=== Required action ===
Each line in the records below, from the one that contains "749x368 pixels." to the one that contains "Open the CurrencyLog tab", should be reproduced exactly, the first and last included.

Saved data entries
-=-=-

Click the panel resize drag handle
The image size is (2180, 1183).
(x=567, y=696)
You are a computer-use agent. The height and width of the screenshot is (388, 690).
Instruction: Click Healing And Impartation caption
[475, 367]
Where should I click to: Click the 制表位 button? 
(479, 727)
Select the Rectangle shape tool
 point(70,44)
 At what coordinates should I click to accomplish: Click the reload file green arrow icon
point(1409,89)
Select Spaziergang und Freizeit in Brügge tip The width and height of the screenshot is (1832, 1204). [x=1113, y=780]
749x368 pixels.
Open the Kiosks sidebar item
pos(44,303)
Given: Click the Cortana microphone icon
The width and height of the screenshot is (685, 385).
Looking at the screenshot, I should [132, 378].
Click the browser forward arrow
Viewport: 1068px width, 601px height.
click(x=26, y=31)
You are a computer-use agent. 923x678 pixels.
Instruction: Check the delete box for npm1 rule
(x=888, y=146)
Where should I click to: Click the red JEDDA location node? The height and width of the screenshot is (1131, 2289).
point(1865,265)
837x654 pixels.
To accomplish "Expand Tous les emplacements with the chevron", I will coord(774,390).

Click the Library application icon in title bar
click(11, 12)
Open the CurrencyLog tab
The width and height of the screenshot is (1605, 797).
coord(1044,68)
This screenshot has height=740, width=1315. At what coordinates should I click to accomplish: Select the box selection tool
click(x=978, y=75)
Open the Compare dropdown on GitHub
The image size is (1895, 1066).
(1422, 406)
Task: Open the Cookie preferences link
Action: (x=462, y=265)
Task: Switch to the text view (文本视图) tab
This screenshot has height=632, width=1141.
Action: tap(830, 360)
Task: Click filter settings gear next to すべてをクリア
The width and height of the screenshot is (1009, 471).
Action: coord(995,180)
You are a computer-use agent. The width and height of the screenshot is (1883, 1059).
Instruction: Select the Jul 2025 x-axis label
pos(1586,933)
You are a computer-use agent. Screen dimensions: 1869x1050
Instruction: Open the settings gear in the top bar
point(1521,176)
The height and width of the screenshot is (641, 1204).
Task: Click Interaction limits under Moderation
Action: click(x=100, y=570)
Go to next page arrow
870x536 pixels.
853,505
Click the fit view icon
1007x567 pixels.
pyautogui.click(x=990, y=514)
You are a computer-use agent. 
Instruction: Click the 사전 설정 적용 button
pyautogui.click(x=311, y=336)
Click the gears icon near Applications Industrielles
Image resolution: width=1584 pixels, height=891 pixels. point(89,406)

-=-=-

=== Solved problem ===
749x368 pixels.
Open the Kiosks sidebar item
pos(44,303)
Given: Click the Cortana microphone icon
The width and height of the screenshot is (685, 385).
Looking at the screenshot, I should [132, 378].
Click the browser forward arrow
Viewport: 1068px width, 601px height.
click(x=26, y=31)
You are a computer-use agent. 923x678 pixels.
Instruction: Check the delete box for npm1 rule
(x=888, y=146)
Where should I click to: Click the red JEDDA location node? The height and width of the screenshot is (1131, 2289).
point(1865,265)
837x654 pixels.
To accomplish "Expand Tous les emplacements with the chevron", I will coord(774,390).

Click the Library application icon in title bar
click(11, 12)
Open the CurrencyLog tab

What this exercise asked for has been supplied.